(Collected data)
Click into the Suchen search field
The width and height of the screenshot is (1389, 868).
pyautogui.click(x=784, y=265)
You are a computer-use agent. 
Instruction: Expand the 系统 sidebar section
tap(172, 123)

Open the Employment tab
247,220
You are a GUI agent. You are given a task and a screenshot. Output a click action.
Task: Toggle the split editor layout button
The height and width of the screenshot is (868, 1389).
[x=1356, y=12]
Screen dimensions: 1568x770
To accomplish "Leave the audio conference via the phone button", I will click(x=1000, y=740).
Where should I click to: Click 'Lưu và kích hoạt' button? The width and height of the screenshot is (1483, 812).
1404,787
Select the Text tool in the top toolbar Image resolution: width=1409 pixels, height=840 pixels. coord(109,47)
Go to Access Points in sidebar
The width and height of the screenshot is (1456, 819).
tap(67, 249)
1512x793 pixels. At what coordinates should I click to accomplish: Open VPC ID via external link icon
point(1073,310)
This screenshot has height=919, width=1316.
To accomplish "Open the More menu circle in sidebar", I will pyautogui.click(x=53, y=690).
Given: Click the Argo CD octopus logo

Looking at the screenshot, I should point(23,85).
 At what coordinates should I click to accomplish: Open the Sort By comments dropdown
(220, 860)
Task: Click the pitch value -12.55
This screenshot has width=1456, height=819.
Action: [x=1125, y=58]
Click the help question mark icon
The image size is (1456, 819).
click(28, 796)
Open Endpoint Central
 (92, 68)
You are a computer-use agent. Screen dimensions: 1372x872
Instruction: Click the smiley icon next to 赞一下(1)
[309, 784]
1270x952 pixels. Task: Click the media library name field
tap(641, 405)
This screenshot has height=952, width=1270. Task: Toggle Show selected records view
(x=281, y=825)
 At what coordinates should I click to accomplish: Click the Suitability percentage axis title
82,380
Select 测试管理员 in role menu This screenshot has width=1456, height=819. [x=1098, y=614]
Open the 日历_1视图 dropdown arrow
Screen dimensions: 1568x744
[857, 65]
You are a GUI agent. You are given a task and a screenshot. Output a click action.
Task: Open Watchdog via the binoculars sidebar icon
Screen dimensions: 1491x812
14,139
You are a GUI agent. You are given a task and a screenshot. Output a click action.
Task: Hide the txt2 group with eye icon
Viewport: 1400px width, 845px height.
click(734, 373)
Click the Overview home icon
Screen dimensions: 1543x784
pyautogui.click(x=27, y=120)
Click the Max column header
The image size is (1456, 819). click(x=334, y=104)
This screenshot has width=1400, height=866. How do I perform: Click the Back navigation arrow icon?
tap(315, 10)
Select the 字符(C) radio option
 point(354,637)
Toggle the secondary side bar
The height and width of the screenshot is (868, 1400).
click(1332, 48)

WHAT THIS TASK INVOLVES =
Every entry is to be transcribed exactly as it stands.

RESULT OF THE EXERCISE =
Click into the Suchen search field
The width and height of the screenshot is (1389, 868).
pyautogui.click(x=784, y=265)
You are a computer-use agent. 
Instruction: Expand the 系统 sidebar section
tap(172, 123)

Open the Employment tab
247,220
You are a GUI agent. You are given a task and a screenshot. Output a click action.
Task: Toggle the split editor layout button
The height and width of the screenshot is (868, 1389).
[x=1356, y=12]
Screen dimensions: 1568x770
To accomplish "Leave the audio conference via the phone button", I will click(x=1000, y=740).
Where should I click to: Click 'Lưu và kích hoạt' button? The width and height of the screenshot is (1483, 812).
1404,787
Select the Text tool in the top toolbar Image resolution: width=1409 pixels, height=840 pixels. coord(109,47)
Go to Access Points in sidebar
The width and height of the screenshot is (1456, 819).
tap(67, 249)
1512x793 pixels. At what coordinates should I click to accomplish: Open VPC ID via external link icon
point(1073,310)
This screenshot has height=919, width=1316.
To accomplish "Open the More menu circle in sidebar", I will pyautogui.click(x=53, y=690).
Given: Click the Argo CD octopus logo

Looking at the screenshot, I should point(23,85).
 At what coordinates should I click to accomplish: Open the Sort By comments dropdown
(220, 860)
Task: Click the pitch value -12.55
This screenshot has width=1456, height=819.
Action: [x=1125, y=58]
Click the help question mark icon
The image size is (1456, 819).
click(28, 796)
Open Endpoint Central
 (92, 68)
You are a computer-use agent. Screen dimensions: 1372x872
Instruction: Click the smiley icon next to 赞一下(1)
[309, 784]
1270x952 pixels. Task: Click the media library name field
tap(641, 405)
This screenshot has height=952, width=1270. Task: Toggle Show selected records view
(x=281, y=825)
 At what coordinates should I click to accomplish: Click the Suitability percentage axis title
82,380
Select 测试管理员 in role menu This screenshot has width=1456, height=819. [x=1098, y=614]
Open the 日历_1视图 dropdown arrow
Screen dimensions: 1568x744
[857, 65]
You are a GUI agent. You are given a task and a screenshot. Output a click action.
Task: Open Watchdog via the binoculars sidebar icon
Screen dimensions: 1491x812
14,139
You are a GUI agent. You are given a task and a screenshot. Output a click action.
Task: Hide the txt2 group with eye icon
Viewport: 1400px width, 845px height.
click(734, 373)
Click the Overview home icon
Screen dimensions: 1543x784
pyautogui.click(x=27, y=120)
Click the Max column header
The image size is (1456, 819). click(x=334, y=104)
This screenshot has width=1400, height=866. How do I perform: Click the Back navigation arrow icon?
tap(315, 10)
Select the 字符(C) radio option
 point(354,637)
Toggle the secondary side bar
The height and width of the screenshot is (868, 1400).
click(1332, 48)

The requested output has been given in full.